Poisson Pseudo-Maximum Likelihood (PPML) Model with Cluster-Robust Standard Errors • capybara

We will estimate a Poisson Pseudo-Maximum Likelihood (PPML) model using the data available in this package with the idea of replicating the PPML results from Table 3 in Yotov et al. (2016).

This requires to include exporter-time and importer-time fixed effects, and to cluster the standard errors by exporter-importer pairs.

The PPML especification corresponds to: $\begin{align} X_{ij,t} =& \:\exp\left[\beta_1 \log(DIST)_{i,j} + \beta_2 CNTG_{i,j} +\right.\\ \text{ }& \:\left.\beta_3 LANG_{i,j} + \beta_4 CLNY_{i,j} + \pi_{i,t} + \chi_{i,t}\right] \times \varepsilon_{ij,t}. \end{align}$

We use dplyr to obtain the log of the distance.

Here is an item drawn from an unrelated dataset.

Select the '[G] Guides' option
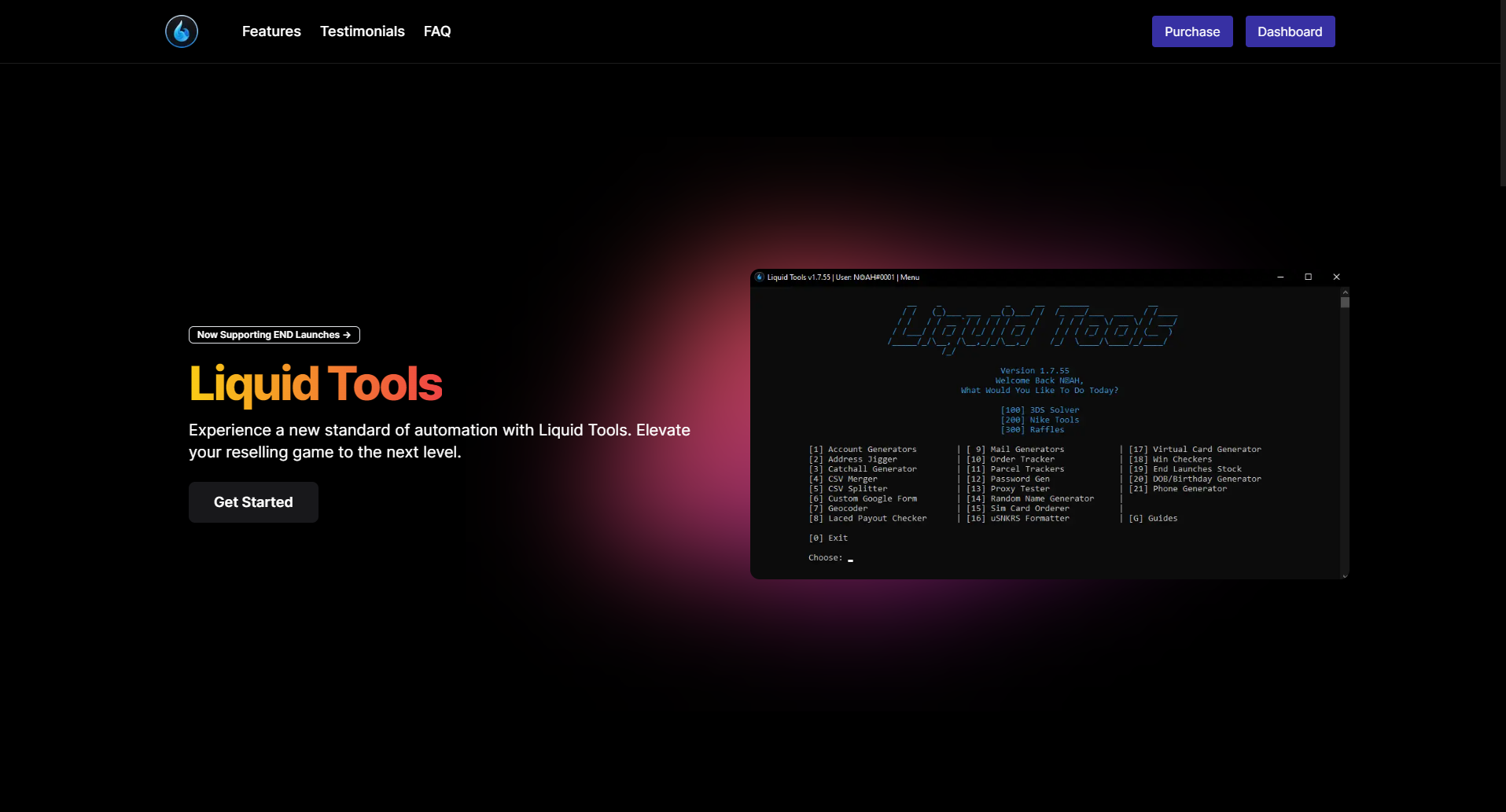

This model excludes domestic flows, therefore we need to subset the data also with dplyr.

Required packages:

library(capybara)

We can use the fepoisson() function to obtain the estimated coefficients and we add the fixed effects as | exp_year + imp_year in the formula.

Model estimation:

fit <- fepoisson(
  trade ~ log_dist + cntg + lang + clny + rta | exp_year + imp_year,
  data = trade_panel
)

summary(fit)
#> Formula: trade ~ log_dist + cntg + lang + clny + rta | exp_year + imp_year
#> 
#> Family: Poisson
#> 
#> Estimates:
#> 
#> |          | Estimate | Std. Error | z value    | Pr(>|z|)   |
#> |----------|----------|------------|------------|------------|
#> | log_dist |  -0.8216 |     0.0004 | -2194.0448 | 0.0000 *** |
#> | cntg     |   0.4155 |     0.0009 |   476.0613 | 0.0000 *** |
#> | lang     |   0.2499 |     0.0008 |   296.8884 | 0.0000 *** |
#> | clny     |  -0.2054 |     0.0010 |  -206.3476 | 0.0000 *** |
#> | rta      |   0.1907 |     0.0010 |   191.0964 | 0.0000 *** |
#> 
#> Significance codes: *** 99.9%; ** 99%; * 95%; . 90%
#> 
#> Pseudo R-squared: 0.587 
#> 
#> Number of observations: Full 28152; Missing 0; Perfect classification 0 
#> 
#> Number of Fisher Scoring iterations: 11

The coefficients are almost identical to those in Table 3 from Yotov et al. (2016) that were obtained with Stata. The difference is attributed to the different fitting algorithms used by the software. Capybara uses the demeaning algorithm proposed by Stammann (2018).

fit <- fepoisson(
  trade ~ log_dist + cntg + lang + clny + rta | exp_year + imp_year | pair,
  data = trade_panel
)

summary(fit, type = "clustered")
#> Formula: trade ~ log_dist + cntg + lang + clny + rta | exp_year + imp_year | 
#>     pair
#> 
#> Family: Poisson
#> 
#> Estimates:
#> 
#> |          | Estimate | Std. Error | z value | Pr(>|z|)   |
#> |----------|----------|------------|---------|------------|
#> | log_dist |  -0.8216 |     0.1567 | -5.2437 | 0.0000 *** |
#> | cntg     |   0.4155 |     0.4568 |  0.9097 | 0.3630     |
#> | lang     |   0.2499 |     0.3997 |  0.6252 | 0.5319     |
#> | clny     |  -0.2054 |     0.3287 | -0.6250 | 0.5320     |
#> | rta      |   0.1907 |     0.7657 |  0.2491 | 0.8033     |
#> 
#> Significance codes: *** 99.9%; ** 99%; * 95%; . 90%
#> 
#> Pseudo R-squared: 0.587 
#> 
#> Number of observations: Full 28152; Missing 0; Perfect classification 0 
#> 
#> Number of Fisher Scoring iterations: 11

The result is similar and the numerical difference comes fom the variance-covariance matrix estimation method. Capybara clustering algorithm is based on Cameron, Gelbach, and Miller (2011).

References

Cameron, A Colin, Jonah B Gelbach, and Douglas L Miller. 2011. “Robust Inference with Multiway Clustering.” Journal of Business & Economic Statistics 29 (2): 238–49.

Stammann, Amrei. 2018. “Fast and Feasible Estimation of Generalized Linear Models with High-Dimensional K-Way Fixed Effects.” arXiv. https://doi.org/10.48550/arXiv.1707.01815.

Yotov, Yoto V, Roberta Piermartini, Mario Larch, and others. 2016. An Advanced Guide to Trade Policy Analysis: The Structural Gravity Model. WTO iLibrary.